Wenn in der Produktionsqualität von dem älteren zum aktuellen Album ein deutlicher Sprung nach vorne zu spüren ist, entspricht das auch der Intensität von Bodans Live-Auftritten. Vorbei ist es mit der Nonchalance oder ironischen Distanz in Vortrag und Thema. Im fremdartigen, mechanistischen, elektronischen Pulsieren der Musik fühlt sich das, was bleibt, nackt, verwundbar und überaus real an – soft. "Ich habe versucht, moderne Songs über unglückliche Liebe zu schreiben", sagt er. Liebe ist auf dem Album, neben Themen wie Technologie, dem Klassenkonflikt und der stets mitschwingenden Homosexualität, überaus präsent. "Es sind keine Gay-Songs, doch gleichzeitig sind sie es doch, weil ich schwul bin", sagt er. "Einige von ihnen handeln von Dingen, die nur schwulen Männern passieren.

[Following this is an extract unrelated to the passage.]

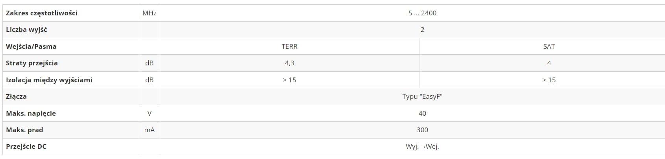Select the "Liczba wyjść" row label

[26, 30]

Vor allem 'Catching Fire', das von einem klassischen Fall von Missbrauch in einer Beziehung handelt, aber einer Beziehung zwischen zwei Männern. Und das hat eine ganz andere Dynamik, eine, für die es in der Musik – soweit ich weiß – keinen Vorläufer gibt. Deswegen habe ich den Song geschrieben: Als mir das passierte, gab es in meinem Leben niemanden, mit dem ich darüber reden konnte. Es geht um die Verschmelzung unserer beider Persönlichkeiten und darum, eine Beziehung zu beginnen, die auf beiden Seiten von Missbrauch geprägt ist, darum, dass beide Monster und zugleich Opfer sind. Es war der Versuch, in der Diskussion über Missbrauch etwas detaillierter zu sein, als einfach zu sagen, 'Diese Person ist schrecklich,und ich war ein Opfer.' Es gibt sicherlich Fälle, in denen es so einfach ist, hier war es aber nicht so."

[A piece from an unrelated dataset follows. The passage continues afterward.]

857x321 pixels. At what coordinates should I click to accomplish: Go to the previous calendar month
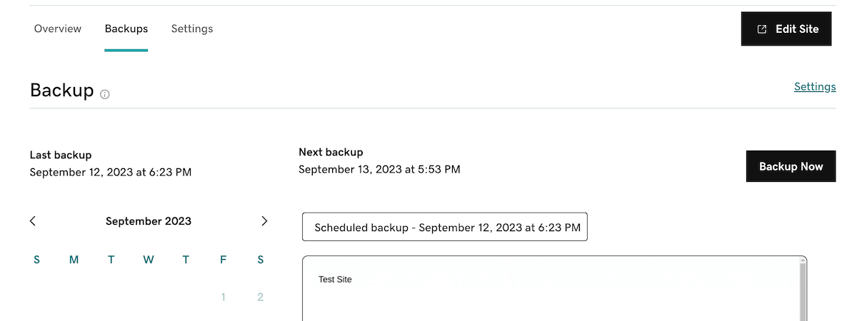click(x=33, y=221)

Heute spricht Bodan sehr sachlich darüber, doch da sich in einem guten Teil von "Soft" eine solche Art von Katharsis findet, gewinnen die lyrischen Versatzstücke eine neue schmerzliche Schärfe. Und der Refrain "hunger games" in "Catching Fire" erhält eine schaurige Doppeldeutigkeit, indem er sarkastisch mit dem Titel eines beliebten Science-Fiction-Romans und der gleichnamigen Filme spielt.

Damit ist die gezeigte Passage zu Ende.